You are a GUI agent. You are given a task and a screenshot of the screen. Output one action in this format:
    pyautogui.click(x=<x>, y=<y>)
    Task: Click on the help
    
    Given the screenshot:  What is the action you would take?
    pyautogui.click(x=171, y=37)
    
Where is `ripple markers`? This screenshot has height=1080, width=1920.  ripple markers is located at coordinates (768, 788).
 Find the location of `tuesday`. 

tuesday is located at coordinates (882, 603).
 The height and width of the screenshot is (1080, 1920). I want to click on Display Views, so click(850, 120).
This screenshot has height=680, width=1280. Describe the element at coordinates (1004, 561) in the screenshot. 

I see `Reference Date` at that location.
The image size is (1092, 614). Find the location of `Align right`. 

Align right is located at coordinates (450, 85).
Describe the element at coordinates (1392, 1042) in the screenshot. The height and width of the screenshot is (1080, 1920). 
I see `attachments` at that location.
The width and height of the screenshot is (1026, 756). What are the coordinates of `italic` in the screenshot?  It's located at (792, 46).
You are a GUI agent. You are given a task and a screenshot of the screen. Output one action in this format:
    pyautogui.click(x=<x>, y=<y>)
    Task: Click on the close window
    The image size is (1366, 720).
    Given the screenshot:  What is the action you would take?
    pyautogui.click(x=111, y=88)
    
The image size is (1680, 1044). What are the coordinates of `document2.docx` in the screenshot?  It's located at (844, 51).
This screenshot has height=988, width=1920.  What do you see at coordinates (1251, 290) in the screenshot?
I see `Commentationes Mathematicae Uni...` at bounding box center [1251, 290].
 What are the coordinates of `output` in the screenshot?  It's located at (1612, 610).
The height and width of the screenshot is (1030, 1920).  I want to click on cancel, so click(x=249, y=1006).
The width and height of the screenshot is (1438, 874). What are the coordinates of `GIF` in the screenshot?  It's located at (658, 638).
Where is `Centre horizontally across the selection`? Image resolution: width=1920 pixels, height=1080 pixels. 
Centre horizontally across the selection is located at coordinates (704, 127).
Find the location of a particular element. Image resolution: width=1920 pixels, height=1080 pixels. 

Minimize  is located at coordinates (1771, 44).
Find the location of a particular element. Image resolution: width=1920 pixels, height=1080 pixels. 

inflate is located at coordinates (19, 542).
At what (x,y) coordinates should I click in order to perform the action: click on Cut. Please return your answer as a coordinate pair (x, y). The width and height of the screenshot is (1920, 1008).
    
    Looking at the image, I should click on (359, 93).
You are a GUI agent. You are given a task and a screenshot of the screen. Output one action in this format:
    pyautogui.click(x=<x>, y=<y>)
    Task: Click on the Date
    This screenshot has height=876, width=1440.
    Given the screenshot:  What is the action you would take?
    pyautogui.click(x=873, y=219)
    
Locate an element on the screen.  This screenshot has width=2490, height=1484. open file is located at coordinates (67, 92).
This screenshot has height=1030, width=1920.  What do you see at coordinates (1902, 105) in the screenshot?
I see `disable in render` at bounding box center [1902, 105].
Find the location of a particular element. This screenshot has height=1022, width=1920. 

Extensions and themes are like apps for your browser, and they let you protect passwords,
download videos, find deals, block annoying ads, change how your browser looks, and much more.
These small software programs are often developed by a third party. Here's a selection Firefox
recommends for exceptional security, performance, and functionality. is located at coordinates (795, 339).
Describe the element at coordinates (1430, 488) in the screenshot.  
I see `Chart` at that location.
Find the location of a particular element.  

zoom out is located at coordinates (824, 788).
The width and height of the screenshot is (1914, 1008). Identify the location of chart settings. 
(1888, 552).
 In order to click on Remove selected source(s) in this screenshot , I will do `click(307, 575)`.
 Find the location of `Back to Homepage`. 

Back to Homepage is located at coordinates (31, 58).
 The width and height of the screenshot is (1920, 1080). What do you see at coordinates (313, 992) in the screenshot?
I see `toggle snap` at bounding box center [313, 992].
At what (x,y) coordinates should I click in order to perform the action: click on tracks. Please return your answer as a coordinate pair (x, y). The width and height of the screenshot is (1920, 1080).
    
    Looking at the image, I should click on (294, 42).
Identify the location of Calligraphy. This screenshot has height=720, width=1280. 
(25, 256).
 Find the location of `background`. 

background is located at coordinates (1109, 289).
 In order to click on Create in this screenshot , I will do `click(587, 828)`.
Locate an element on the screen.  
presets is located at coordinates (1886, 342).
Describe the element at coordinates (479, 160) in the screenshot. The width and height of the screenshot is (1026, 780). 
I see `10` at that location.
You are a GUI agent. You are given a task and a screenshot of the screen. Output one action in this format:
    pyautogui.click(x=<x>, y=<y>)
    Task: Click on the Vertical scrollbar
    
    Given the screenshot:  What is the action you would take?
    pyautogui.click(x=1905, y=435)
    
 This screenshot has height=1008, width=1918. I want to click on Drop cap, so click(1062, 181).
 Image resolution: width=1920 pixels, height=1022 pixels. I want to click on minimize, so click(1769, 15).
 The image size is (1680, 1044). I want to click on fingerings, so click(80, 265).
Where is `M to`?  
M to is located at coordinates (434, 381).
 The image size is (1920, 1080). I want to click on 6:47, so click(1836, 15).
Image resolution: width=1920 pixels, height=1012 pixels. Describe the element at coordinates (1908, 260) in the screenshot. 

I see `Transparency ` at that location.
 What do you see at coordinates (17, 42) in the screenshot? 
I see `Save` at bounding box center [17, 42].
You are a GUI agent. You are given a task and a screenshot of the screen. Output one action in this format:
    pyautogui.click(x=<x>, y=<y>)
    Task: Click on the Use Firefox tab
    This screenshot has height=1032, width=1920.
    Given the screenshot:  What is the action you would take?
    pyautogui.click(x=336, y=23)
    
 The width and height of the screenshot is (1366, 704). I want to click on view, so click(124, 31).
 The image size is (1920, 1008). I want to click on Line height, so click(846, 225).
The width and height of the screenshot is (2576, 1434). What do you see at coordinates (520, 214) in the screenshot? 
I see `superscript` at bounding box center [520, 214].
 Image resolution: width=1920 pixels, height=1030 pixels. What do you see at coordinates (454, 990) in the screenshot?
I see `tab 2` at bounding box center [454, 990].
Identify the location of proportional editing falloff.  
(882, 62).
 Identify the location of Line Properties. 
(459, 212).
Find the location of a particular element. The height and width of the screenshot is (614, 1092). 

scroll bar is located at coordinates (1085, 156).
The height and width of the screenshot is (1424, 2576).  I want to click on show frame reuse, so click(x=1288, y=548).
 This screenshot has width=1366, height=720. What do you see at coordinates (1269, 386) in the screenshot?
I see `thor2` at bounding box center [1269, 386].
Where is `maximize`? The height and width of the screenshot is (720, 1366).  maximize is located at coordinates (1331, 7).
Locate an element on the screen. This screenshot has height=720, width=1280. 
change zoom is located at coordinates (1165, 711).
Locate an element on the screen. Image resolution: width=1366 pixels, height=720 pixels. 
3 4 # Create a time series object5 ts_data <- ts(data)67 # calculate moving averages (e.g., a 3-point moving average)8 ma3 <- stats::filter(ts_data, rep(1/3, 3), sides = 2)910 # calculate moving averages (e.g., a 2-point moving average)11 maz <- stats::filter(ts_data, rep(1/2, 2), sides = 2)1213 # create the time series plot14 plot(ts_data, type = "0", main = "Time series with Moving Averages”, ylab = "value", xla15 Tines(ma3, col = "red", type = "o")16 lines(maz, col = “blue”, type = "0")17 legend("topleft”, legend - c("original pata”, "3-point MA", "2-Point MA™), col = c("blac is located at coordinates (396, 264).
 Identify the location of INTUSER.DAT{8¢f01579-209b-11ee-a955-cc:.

Exercise brief: Reproduce every one of the lines above verbatim, from the first through the last, without any changes.

Response for this exercise:
You are a GUI agent. You are given a task and a screenshot of the screen. Output one action in this format:
    pyautogui.click(x=<x>, y=<y>)
    Task: Click on the help
    
    Given the screenshot:  What is the action you would take?
    pyautogui.click(x=171, y=37)
    
Where is `ripple markers`? This screenshot has height=1080, width=1920.  ripple markers is located at coordinates (768, 788).
 Find the location of `tuesday`. 

tuesday is located at coordinates (882, 603).
 The height and width of the screenshot is (1080, 1920). I want to click on Display Views, so click(850, 120).
This screenshot has height=680, width=1280. Describe the element at coordinates (1004, 561) in the screenshot. 

I see `Reference Date` at that location.
The image size is (1092, 614). Find the location of `Align right`. 

Align right is located at coordinates (450, 85).
Describe the element at coordinates (1392, 1042) in the screenshot. The height and width of the screenshot is (1080, 1920). 
I see `attachments` at that location.
The width and height of the screenshot is (1026, 756). What are the coordinates of `italic` in the screenshot?  It's located at (792, 46).
You are a GUI agent. You are given a task and a screenshot of the screen. Output one action in this format:
    pyautogui.click(x=<x>, y=<y>)
    Task: Click on the close window
    The image size is (1366, 720).
    Given the screenshot:  What is the action you would take?
    pyautogui.click(x=111, y=88)
    
The image size is (1680, 1044). What are the coordinates of `document2.docx` in the screenshot?  It's located at (844, 51).
This screenshot has height=988, width=1920.  What do you see at coordinates (1251, 290) in the screenshot?
I see `Commentationes Mathematicae Uni...` at bounding box center [1251, 290].
 What are the coordinates of `output` in the screenshot?  It's located at (1612, 610).
The height and width of the screenshot is (1030, 1920).  I want to click on cancel, so click(x=249, y=1006).
The width and height of the screenshot is (1438, 874). What are the coordinates of `GIF` in the screenshot?  It's located at (658, 638).
Where is `Centre horizontally across the selection`? Image resolution: width=1920 pixels, height=1080 pixels. 
Centre horizontally across the selection is located at coordinates (704, 127).
Find the location of a particular element. Image resolution: width=1920 pixels, height=1080 pixels. 

Minimize  is located at coordinates (1771, 44).
Find the location of a particular element. Image resolution: width=1920 pixels, height=1080 pixels. 

inflate is located at coordinates (19, 542).
At what (x,y) coordinates should I click in order to perform the action: click on Cut. Please return your answer as a coordinate pair (x, y). The width and height of the screenshot is (1920, 1008).
    
    Looking at the image, I should click on (359, 93).
You are a GUI agent. You are given a task and a screenshot of the screen. Output one action in this format:
    pyautogui.click(x=<x>, y=<y>)
    Task: Click on the Date
    This screenshot has height=876, width=1440.
    Given the screenshot:  What is the action you would take?
    pyautogui.click(x=873, y=219)
    
Locate an element on the screen.  This screenshot has width=2490, height=1484. open file is located at coordinates (67, 92).
This screenshot has height=1030, width=1920.  What do you see at coordinates (1902, 105) in the screenshot?
I see `disable in render` at bounding box center [1902, 105].
Find the location of a particular element. This screenshot has height=1022, width=1920. 

Extensions and themes are like apps for your browser, and they let you protect passwords,
download videos, find deals, block annoying ads, change how your browser looks, and much more.
These small software programs are often developed by a third party. Here's a selection Firefox
recommends for exceptional security, performance, and functionality. is located at coordinates (795, 339).
Describe the element at coordinates (1430, 488) in the screenshot.  
I see `Chart` at that location.
Find the location of a particular element.  

zoom out is located at coordinates (824, 788).
The width and height of the screenshot is (1914, 1008). Identify the location of chart settings. 
(1888, 552).
 In order to click on Remove selected source(s) in this screenshot , I will do `click(307, 575)`.
 Find the location of `Back to Homepage`. 

Back to Homepage is located at coordinates (31, 58).
 The width and height of the screenshot is (1920, 1080). What do you see at coordinates (313, 992) in the screenshot?
I see `toggle snap` at bounding box center [313, 992].
At what (x,y) coordinates should I click in order to perform the action: click on tracks. Please return your answer as a coordinate pair (x, y). The width and height of the screenshot is (1920, 1080).
    
    Looking at the image, I should click on (294, 42).
Identify the location of Calligraphy. This screenshot has height=720, width=1280. 
(25, 256).
 Find the location of `background`. 

background is located at coordinates (1109, 289).
 In order to click on Create in this screenshot , I will do `click(587, 828)`.
Locate an element on the screen.  
presets is located at coordinates (1886, 342).
Describe the element at coordinates (479, 160) in the screenshot. The width and height of the screenshot is (1026, 780). 
I see `10` at that location.
You are a GUI agent. You are given a task and a screenshot of the screen. Output one action in this format:
    pyautogui.click(x=<x>, y=<y>)
    Task: Click on the Vertical scrollbar
    
    Given the screenshot:  What is the action you would take?
    pyautogui.click(x=1905, y=435)
    
 This screenshot has height=1008, width=1918. I want to click on Drop cap, so click(1062, 181).
 Image resolution: width=1920 pixels, height=1022 pixels. I want to click on minimize, so click(1769, 15).
 The image size is (1680, 1044). I want to click on fingerings, so click(80, 265).
Where is `M to`?  
M to is located at coordinates (434, 381).
 The image size is (1920, 1080). I want to click on 6:47, so click(1836, 15).
Image resolution: width=1920 pixels, height=1012 pixels. Describe the element at coordinates (1908, 260) in the screenshot. 

I see `Transparency ` at that location.
 What do you see at coordinates (17, 42) in the screenshot? 
I see `Save` at bounding box center [17, 42].
You are a GUI agent. You are given a task and a screenshot of the screen. Output one action in this format:
    pyautogui.click(x=<x>, y=<y>)
    Task: Click on the Use Firefox tab
    This screenshot has height=1032, width=1920.
    Given the screenshot:  What is the action you would take?
    pyautogui.click(x=336, y=23)
    
 The width and height of the screenshot is (1366, 704). I want to click on view, so click(124, 31).
 The image size is (1920, 1008). I want to click on Line height, so click(846, 225).
The width and height of the screenshot is (2576, 1434). What do you see at coordinates (520, 214) in the screenshot? 
I see `superscript` at bounding box center [520, 214].
 Image resolution: width=1920 pixels, height=1030 pixels. What do you see at coordinates (454, 990) in the screenshot?
I see `tab 2` at bounding box center [454, 990].
Identify the location of proportional editing falloff.  
(882, 62).
 Identify the location of Line Properties. 
(459, 212).
Find the location of a particular element. The height and width of the screenshot is (614, 1092). 

scroll bar is located at coordinates (1085, 156).
The height and width of the screenshot is (1424, 2576).  I want to click on show frame reuse, so click(x=1288, y=548).
 This screenshot has width=1366, height=720. What do you see at coordinates (1269, 386) in the screenshot?
I see `thor2` at bounding box center [1269, 386].
Where is `maximize`? The height and width of the screenshot is (720, 1366).  maximize is located at coordinates (1331, 7).
Locate an element on the screen. This screenshot has height=720, width=1280. 
change zoom is located at coordinates (1165, 711).
Locate an element on the screen. Image resolution: width=1366 pixels, height=720 pixels. 
3 4 # Create a time series object5 ts_data <- ts(data)67 # calculate moving averages (e.g., a 3-point moving average)8 ma3 <- stats::filter(ts_data, rep(1/3, 3), sides = 2)910 # calculate moving averages (e.g., a 2-point moving average)11 maz <- stats::filter(ts_data, rep(1/2, 2), sides = 2)1213 # create the time series plot14 plot(ts_data, type = "0", main = "Time series with Moving Averages”, ylab = "value", xla15 Tines(ma3, col = "red", type = "o")16 lines(maz, col = “blue”, type = "0")17 legend("topleft”, legend - c("original pata”, "3-point MA", "2-Point MA™), col = c("blac is located at coordinates (396, 264).
 Identify the location of INTUSER.DAT{8¢f01579-209b-11ee-a955-cc:.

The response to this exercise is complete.